___ MATERIALE MOSTRATO

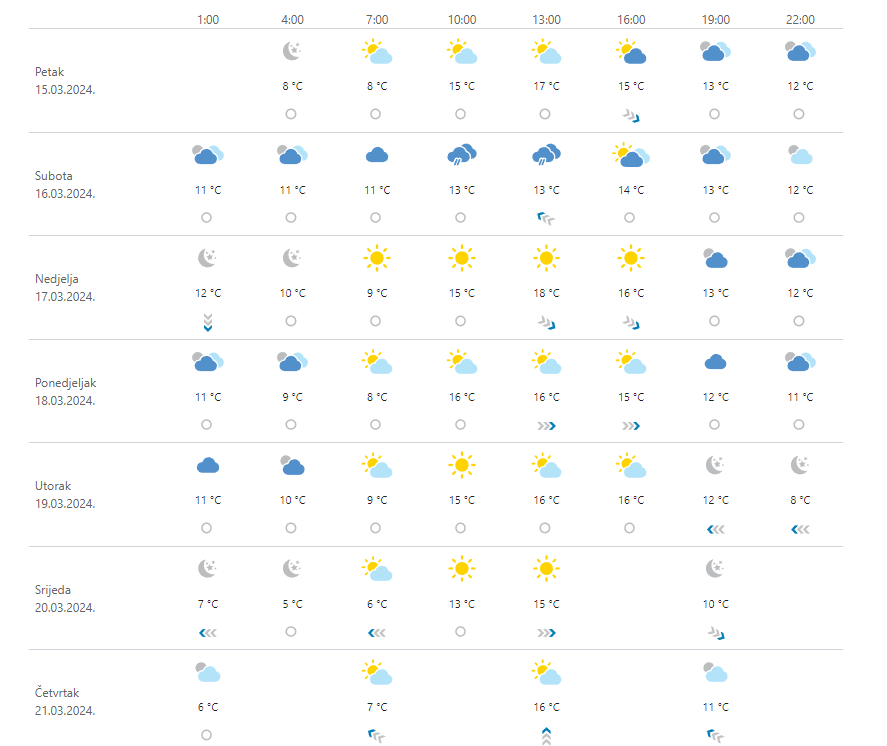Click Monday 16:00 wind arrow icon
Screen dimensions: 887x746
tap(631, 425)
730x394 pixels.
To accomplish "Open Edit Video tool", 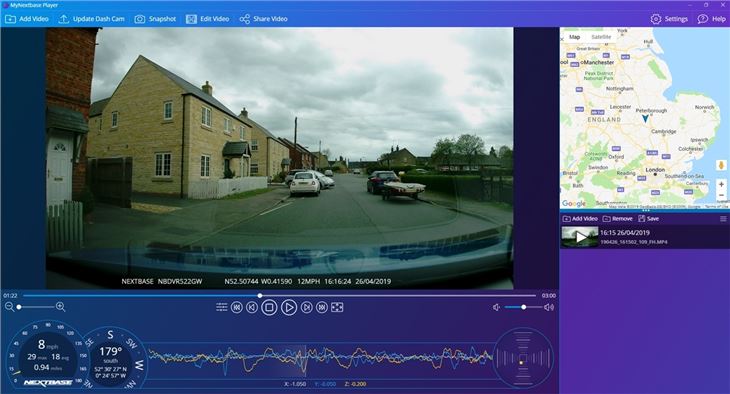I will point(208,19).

______
___ MATERIALE MOSTRATO

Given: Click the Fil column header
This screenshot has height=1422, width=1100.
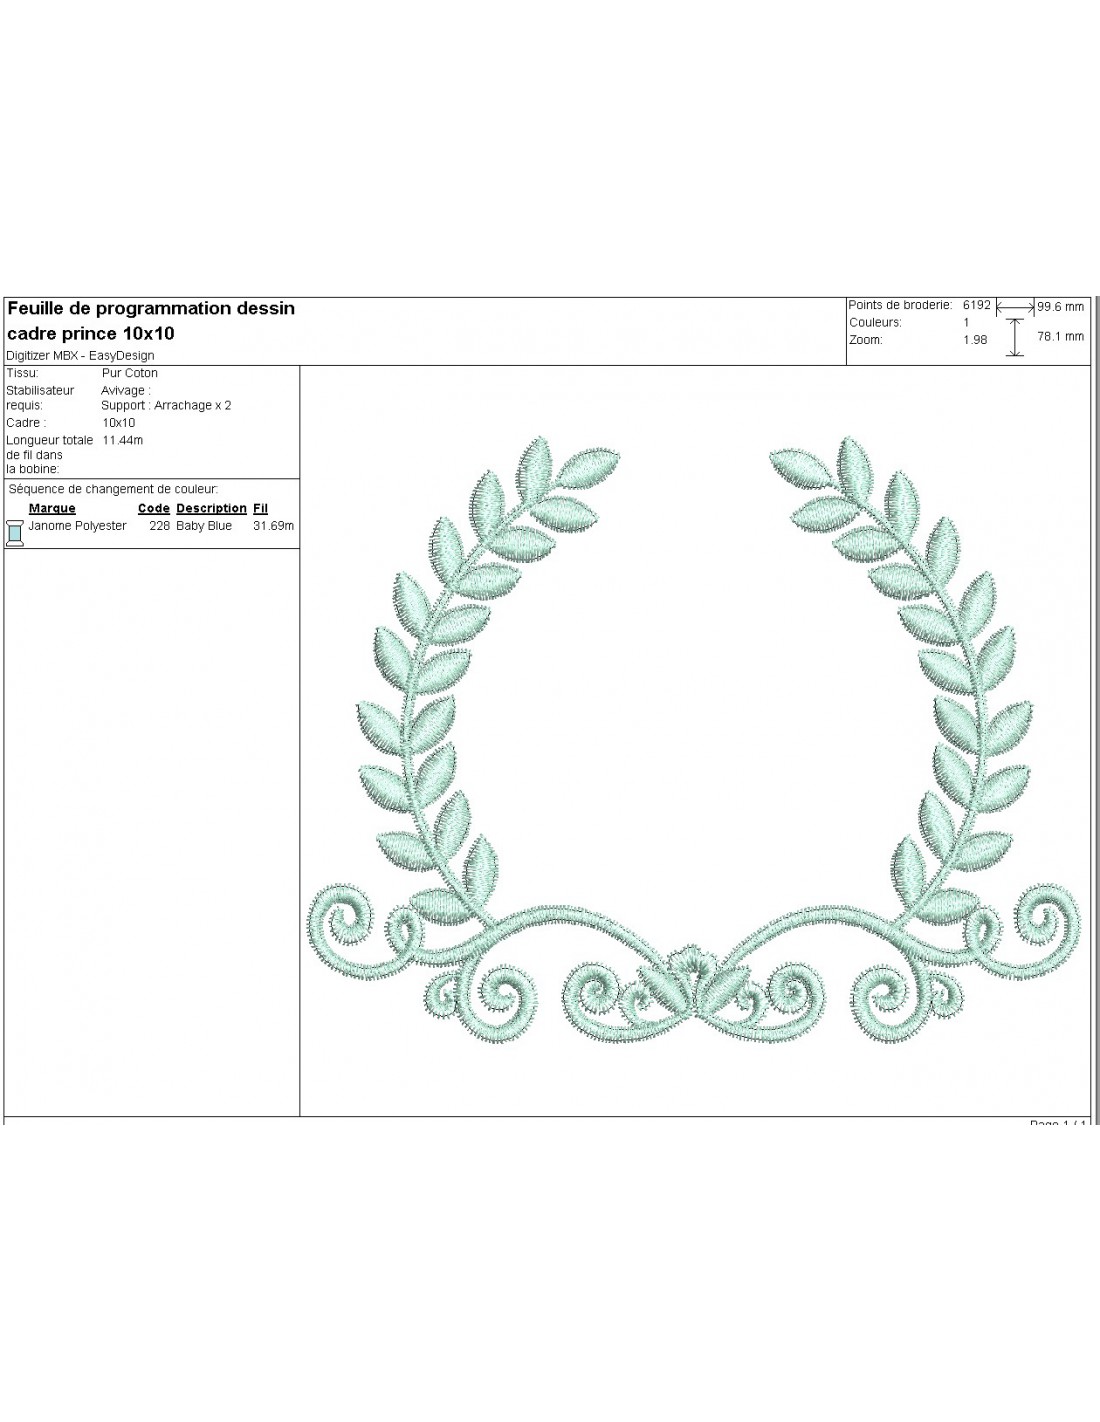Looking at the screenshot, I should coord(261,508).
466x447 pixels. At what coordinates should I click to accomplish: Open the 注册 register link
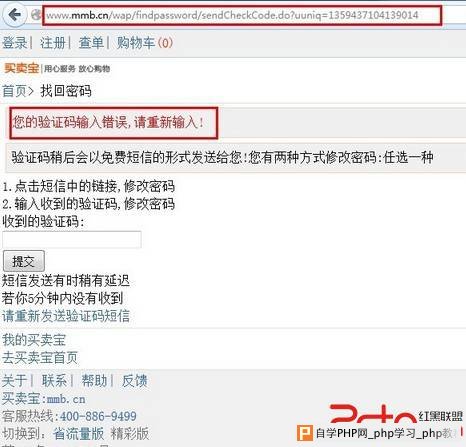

______

• _REQUISITI DEL COMPITO_: Formatta come lista JSON di stringhe le righe delle voci qui sopra, dalla riga che contiene "Given: Click the Fil column header" fino alla riga che contiene "466x447 pixels. At" compresa, con una stringa per ogni riga e senza le righe vuote. Lascia fuori dalla risposta le immagini.

• _RISPOSTA AL COMPITO_:
[
  "Given: Click the Fil column header",
  "This screenshot has height=1422, width=1100.",
  "Looking at the screenshot, I should coord(261,508).",
  "466x447 pixels. At what coordinates should I click to accomplish: Open the 注册 register link"
]